Do you insist on rising at five to run each morning, even when your back is aching, black ice coats the streets, and your wife beseeches you to stay in bed? Do you only feel good when you’re training for triathlons? Is eating merely a way to replenish for the next race? Then you, my Spandex-clad friend, may have an exercise addiction.

Extreme Athletes
For the vast majority of us, exercise is a good that we don’t get enough of. But a small minority of perfectionist athletes are compulsive exercisers. Some call them exercise addicts, or obsessives, or “obligatory athletes.” As many as 10% of high-performance runners, and possibly an equal number of body builders, have an exercise addiction. Thirty minutes a day of moderate physical activity is enough to help prevent things like diabetes, high cholesterol, and high blood pressure. Exercise addicts tend to think that a two-hour run makes them four times as healthy. It doesn’t work that way. Too much exercise can lead to injuries, exhaustion, depression, and suicide. It can also cause lasting physical harm.

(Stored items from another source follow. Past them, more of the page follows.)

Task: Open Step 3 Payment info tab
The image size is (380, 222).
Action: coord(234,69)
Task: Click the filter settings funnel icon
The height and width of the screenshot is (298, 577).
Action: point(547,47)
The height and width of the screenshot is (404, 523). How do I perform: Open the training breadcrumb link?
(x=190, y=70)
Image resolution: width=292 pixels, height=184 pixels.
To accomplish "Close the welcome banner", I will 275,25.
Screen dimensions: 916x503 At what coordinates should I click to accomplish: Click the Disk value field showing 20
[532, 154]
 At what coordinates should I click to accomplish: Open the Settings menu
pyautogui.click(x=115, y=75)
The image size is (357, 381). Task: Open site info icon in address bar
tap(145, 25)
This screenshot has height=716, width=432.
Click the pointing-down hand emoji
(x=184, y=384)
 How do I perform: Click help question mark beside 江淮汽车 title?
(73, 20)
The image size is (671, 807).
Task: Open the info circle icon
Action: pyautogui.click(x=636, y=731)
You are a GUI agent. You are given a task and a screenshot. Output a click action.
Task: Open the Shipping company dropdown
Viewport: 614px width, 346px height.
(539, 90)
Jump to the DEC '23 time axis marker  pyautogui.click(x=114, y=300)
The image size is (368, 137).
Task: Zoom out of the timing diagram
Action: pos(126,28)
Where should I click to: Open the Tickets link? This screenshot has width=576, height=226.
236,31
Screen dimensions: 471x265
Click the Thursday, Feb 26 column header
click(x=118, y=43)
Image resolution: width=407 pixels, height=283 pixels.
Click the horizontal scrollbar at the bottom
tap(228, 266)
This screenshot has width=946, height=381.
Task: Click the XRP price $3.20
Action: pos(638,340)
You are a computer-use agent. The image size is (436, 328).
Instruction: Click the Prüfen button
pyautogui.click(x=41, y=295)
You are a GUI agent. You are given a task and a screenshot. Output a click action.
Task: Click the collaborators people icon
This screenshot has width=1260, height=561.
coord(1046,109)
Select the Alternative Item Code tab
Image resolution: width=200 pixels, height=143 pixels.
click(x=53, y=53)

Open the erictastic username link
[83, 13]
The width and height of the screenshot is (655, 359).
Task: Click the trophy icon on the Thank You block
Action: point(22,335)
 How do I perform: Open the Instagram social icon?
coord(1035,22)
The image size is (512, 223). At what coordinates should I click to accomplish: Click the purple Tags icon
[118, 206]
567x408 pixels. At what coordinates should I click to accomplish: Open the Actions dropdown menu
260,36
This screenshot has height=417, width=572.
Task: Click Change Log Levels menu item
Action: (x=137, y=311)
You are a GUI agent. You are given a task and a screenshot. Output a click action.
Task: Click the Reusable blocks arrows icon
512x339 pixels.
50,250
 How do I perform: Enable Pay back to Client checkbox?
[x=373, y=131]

Extreme exercisers have an extreme need for control
You can distinguish healthy enthusiasts from exercise addicts by the following trait, says Ian Cockerill, a sports psychologist at the University of Birmingham, England: “Healthy exercisers organize their exercise around their lives, whereas dependents organize their lives round their exercise.”
Excessive exercise, like extreme diets, attracts people who feel an extreme need for control in their lives. Like weight reduction, improved athletic performance is readily observable, Cockerill says.
Treatment for exercise addiction, says the therapists, involves getting the athletes to see they have a problem and that change is necessary. “You have to give them a sense of worth. Maybe they never had a good self-concept. Is it something that happened in childhood? Maybe there’s addiction in the family,” Rhea says.
Some runners who run into trouble start by becoming addicted to “runner’s high,” a feeling of elation caused by the release of hormones. Yates says, “There’s a change in the psyche — they talk about almost out-of-body experiences, feeling as if they can change the world.” But eventually, the adrenal gland burns out and they crash. “What was once gratifying becomes painful and controlling. It becomes a bad thing, but they can’t get out of it.”